Unreinforced concrete has been used in bridge construction since antiquity: the Romans incorporated concrete cores into a number of their masonry bridges and aqueducts, along with constructing spanning water conduits of concrete. From the late 18th century cast iron framed bridges may have had an unreinforced cast concrete deck, or had their structure encased in concrete, for example the Homersfield Bridge, constructed between 1869 and 1870, between the English counties of Suffolk and Norfolk. In 1873, Frenchman Joseph Monier obtained a French patent for a method of iron-wire reinforced concrete bridge construction; his first iron-wire reinforced concrete bridge was constructed across the moat of the marquis de Tillièrein's :fr:Château de Chazelet, in 1875. This and all later bridges made according to Monier's system patterned the construction of previously used stone bridges. Their main structural unit was an arch barrel. All barrel sections were reinforced similarly, regardless of the forces acting on it.

The US's longest unreinforced concrete span was the 200 ft arch of the 1910 Rocky River Bridge in Cleveland, Ohio.
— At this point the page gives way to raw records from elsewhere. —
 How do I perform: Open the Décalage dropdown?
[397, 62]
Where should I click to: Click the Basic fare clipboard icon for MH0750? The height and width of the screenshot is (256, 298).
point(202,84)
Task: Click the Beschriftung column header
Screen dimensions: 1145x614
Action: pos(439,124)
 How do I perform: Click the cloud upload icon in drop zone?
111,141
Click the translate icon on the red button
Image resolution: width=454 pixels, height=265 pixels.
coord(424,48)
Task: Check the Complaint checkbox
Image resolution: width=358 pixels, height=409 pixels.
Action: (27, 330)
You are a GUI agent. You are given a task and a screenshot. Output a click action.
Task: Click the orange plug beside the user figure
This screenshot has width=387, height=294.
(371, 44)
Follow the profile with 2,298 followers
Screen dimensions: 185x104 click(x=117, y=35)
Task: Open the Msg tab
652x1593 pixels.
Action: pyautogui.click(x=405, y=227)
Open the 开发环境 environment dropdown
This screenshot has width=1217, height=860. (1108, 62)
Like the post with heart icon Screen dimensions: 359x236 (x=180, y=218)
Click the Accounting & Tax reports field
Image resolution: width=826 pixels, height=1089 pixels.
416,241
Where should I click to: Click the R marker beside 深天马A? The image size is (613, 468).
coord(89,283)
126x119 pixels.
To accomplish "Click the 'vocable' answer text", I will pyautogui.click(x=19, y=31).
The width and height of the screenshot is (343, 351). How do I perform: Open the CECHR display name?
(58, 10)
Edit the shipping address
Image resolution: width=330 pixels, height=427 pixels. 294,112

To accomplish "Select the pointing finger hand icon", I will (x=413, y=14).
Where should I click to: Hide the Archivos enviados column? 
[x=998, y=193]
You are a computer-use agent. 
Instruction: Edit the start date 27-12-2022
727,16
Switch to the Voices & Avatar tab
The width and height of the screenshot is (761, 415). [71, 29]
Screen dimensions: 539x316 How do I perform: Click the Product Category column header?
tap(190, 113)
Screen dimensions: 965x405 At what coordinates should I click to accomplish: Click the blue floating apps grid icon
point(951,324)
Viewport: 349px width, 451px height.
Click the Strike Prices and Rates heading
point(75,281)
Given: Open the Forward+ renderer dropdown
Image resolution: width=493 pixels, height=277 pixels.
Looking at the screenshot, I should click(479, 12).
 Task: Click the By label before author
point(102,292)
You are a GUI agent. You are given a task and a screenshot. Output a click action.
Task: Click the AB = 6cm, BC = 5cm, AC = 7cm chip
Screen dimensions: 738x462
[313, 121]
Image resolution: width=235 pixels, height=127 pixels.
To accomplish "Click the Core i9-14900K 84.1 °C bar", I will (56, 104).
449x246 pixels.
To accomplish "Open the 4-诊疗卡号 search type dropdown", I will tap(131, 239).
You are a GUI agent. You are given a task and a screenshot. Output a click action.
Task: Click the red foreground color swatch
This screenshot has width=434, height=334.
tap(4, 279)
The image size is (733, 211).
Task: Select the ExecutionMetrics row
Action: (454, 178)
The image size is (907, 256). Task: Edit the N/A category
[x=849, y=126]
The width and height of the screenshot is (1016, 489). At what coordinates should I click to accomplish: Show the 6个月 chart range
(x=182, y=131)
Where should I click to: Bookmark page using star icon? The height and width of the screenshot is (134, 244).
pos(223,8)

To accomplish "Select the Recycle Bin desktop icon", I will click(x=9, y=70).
Early extant examples include:

== Finland ==

- Savisilta "clay bridge", Ylivieska, the second oldest concrete bridge in Finland. (reinforced concrete, constructed 1912).

==France==
- Pont du jardin des plantes, Grenoble, foorbridge (cast concrete, constructed 1855)
- Bridge across the moat at Château de Chazelet (iron-wire reinforced concrete, constructed 1875)

== United Kingdom ==
- Homersfield Bridge, River Waveney, England (cast and wrought iron reinforced, span 50 ft, constructed 1869-1870)
- Axmouth Bridge, on the River Axe at Seaton, Devon (unreinforced, middle span 50 ft, opened 1877)
- Glenfinnan Viaduct, Scotland (unreinforced, twenty-one 50 ft spans, constructed 1897–1901)
- Waterloo Bridge (reinforced cast concrete, longest span 233 ft, opened 1942)

== United States ==
- Alvord Lake Bridge, Golden Gate Park, San Francisco (reinforced concrete, 29 ft span, 1889).
- Walnut Lane Bridge, Philadelphia, PA (unreinforced concrete, 233 ft span, 1908)
- Rocky River Bridge, Cleveland, Ohio (unreinforced concrete, 280 ft span, 1910)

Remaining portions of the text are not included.